Ticari davalarda yani iki tarafın tacir olduğu ve dava konusunun ticari işletmeleri ile ilgili olduğu davalarda ticari defterler ile sözleşme ilişkisinin veya alacak miktarının ispatı mümkündür. Ticari defterler kesin delillerdendir. Yasada delil vasfı taşıdığı takdirde aksinin yazılı veya kesin delillerle ispatı gerektiği düzenlenmiş olduğundan, yasanın ticari defterleri kesin delil olarak düzenlediği açıkça anlaşılmaktadır. Ticari defterler kesin delillerden ise de ancak HMK’nın 222. maddedeki koşullar çerçevesinde ispat aracı olabilir. Ticari defter kayıtlarının sahibi ve halefleri lehine delil olarak kabul edilebilmesi için, diğer tarafın aynı şartlara uygun olarak tutulmuş ticari defterlerindeki kayıtların bunlara aykırı olmaması gerekir.

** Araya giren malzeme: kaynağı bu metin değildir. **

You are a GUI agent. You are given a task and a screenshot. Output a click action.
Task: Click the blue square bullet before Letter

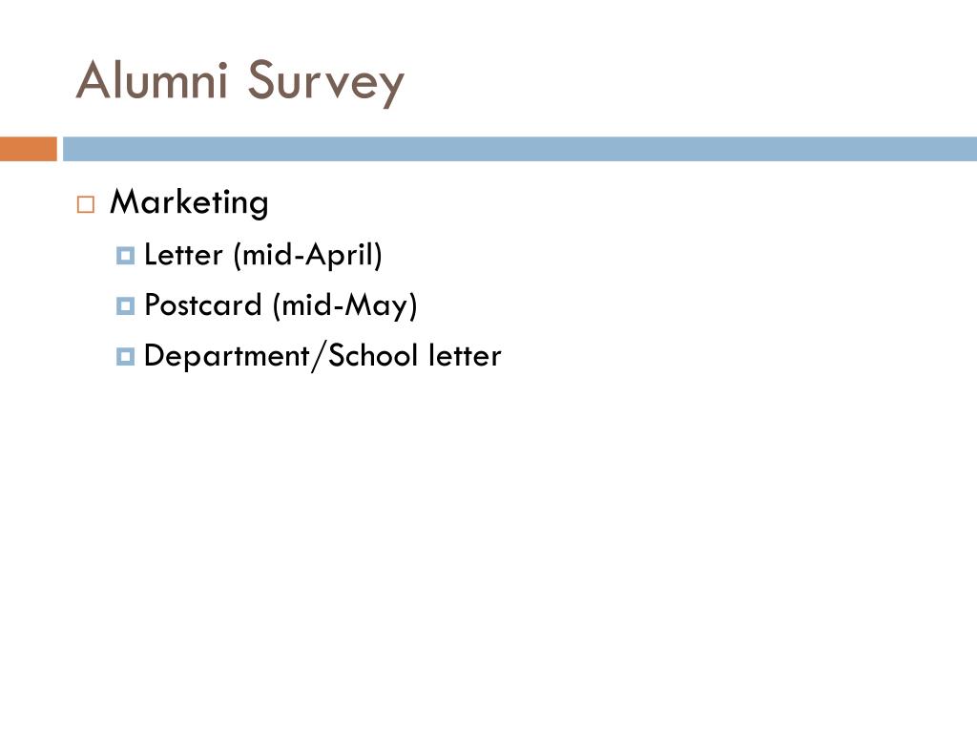pyautogui.click(x=125, y=256)
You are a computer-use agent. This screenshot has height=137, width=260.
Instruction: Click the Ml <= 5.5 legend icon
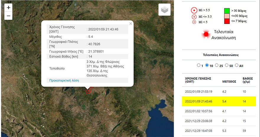[194, 17]
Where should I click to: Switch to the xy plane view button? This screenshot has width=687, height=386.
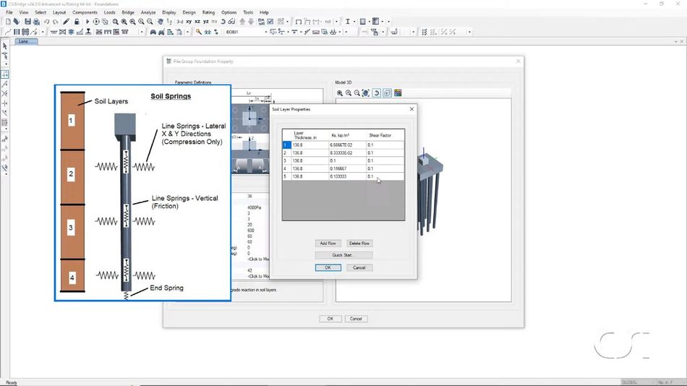pyautogui.click(x=189, y=22)
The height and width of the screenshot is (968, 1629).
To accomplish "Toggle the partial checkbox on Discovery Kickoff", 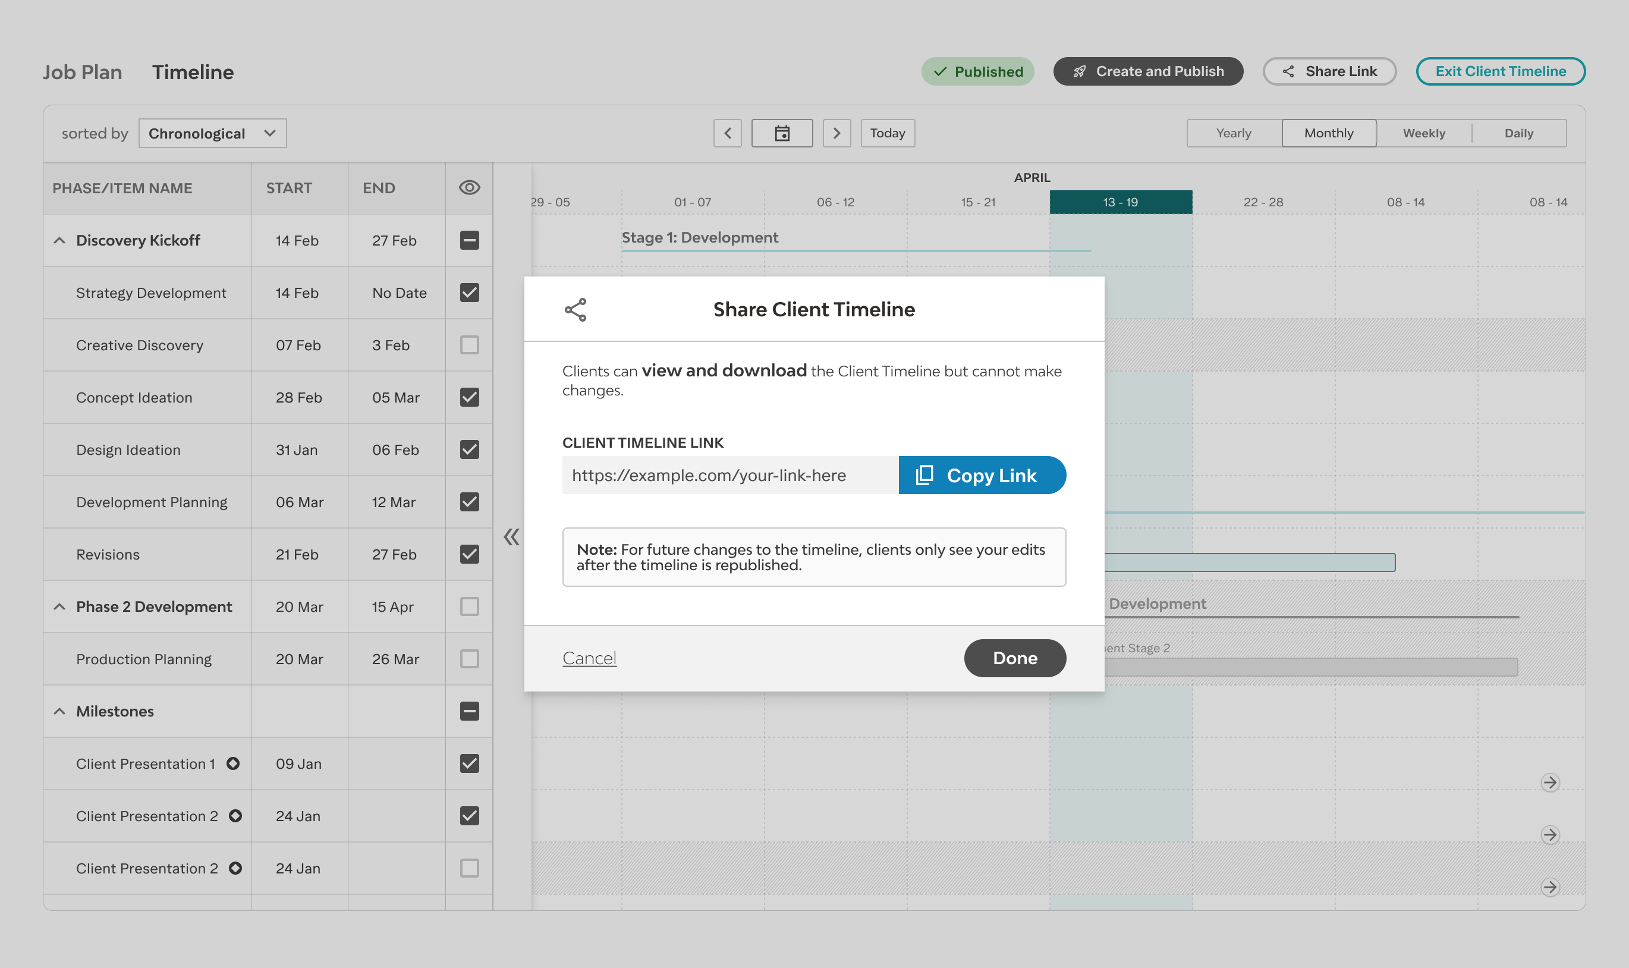I will click(469, 240).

Diğer davalı yönünden alacak iddiası incelendiğinde, davacının iddia etmiş olduğu … imzalı protokol aslının mahkememiz kasasına kaydolunmuştur.Davalı … vekilinin 09/03/2021 tarihli beyan dilekçesinde ilgili belgenin taraflar arasındaki anlaşmazlığı sulh yolu ile çözmeleri ödeme tarihlerinde uzlaştırıcı olmak adına yapıldığı ileri sürülmüş olup yazı ve imza inkarında bulunulmamıştır. Bu durumda borca katıma kurumunu açıkamak gerekmektedir.
Borca katılma; 6098 sayılı Türk Borçlar Kanunu ile kabul edilen bir hukuki kurumdur. Borca katılma, alacaklı ile borçlu ilişkisi haricinde üçüncü bir kişinin, borçlunun yanında yer alarak, yükümlü olunan edimi üstlenerek borcun ifası bakımından alacaklıya karşı ilk borçluyla birlikte aslî müteselsil borçlu sıfatına sahip olmasıdır. Bu durumda alacaklı, bir malvarlığı hakkı olarak sahip olduğu, lehine doğmuş bulunan edimin ifasına yönelik talep hakkını o ana kadar tek bir borçluya karşı ileri sürebilecekken, borca katılmanın sonucunda, borçlu sıfatını kaybetmeyen ilk borçluya ek olarak, aynı edimin ifasını talep edebileceği yeni bir borçlu elde etmektedir. Borca katılmanın gerçekleşmesinden önce, kaynağı ne olursa olsun alacaklı ile borçlu taraf arasındaki hukukî ilişkiye tamamen yabancı olan üçüncü kişi ise, borca katılmak suretiyle alacaklı ile bir hukuki ilişki meydana getirdiği andan itibaren, ilk borçlunun yanında ikinci bir borçlu olarak ve asıl borçlu sıfatını kazanarak, yükümlü olunan edimin sorumluluğunu taşır. Böylece, borca katılan ilk borçlunun edimiyle aynı içeriğe sahip bulunan bir edimi, alacaklıya karşı ifa etmeyi taahhüt etmiş, bir başka deyişle, borçlunun edimini kendi edimi haline getirmiş bulunmaktadır.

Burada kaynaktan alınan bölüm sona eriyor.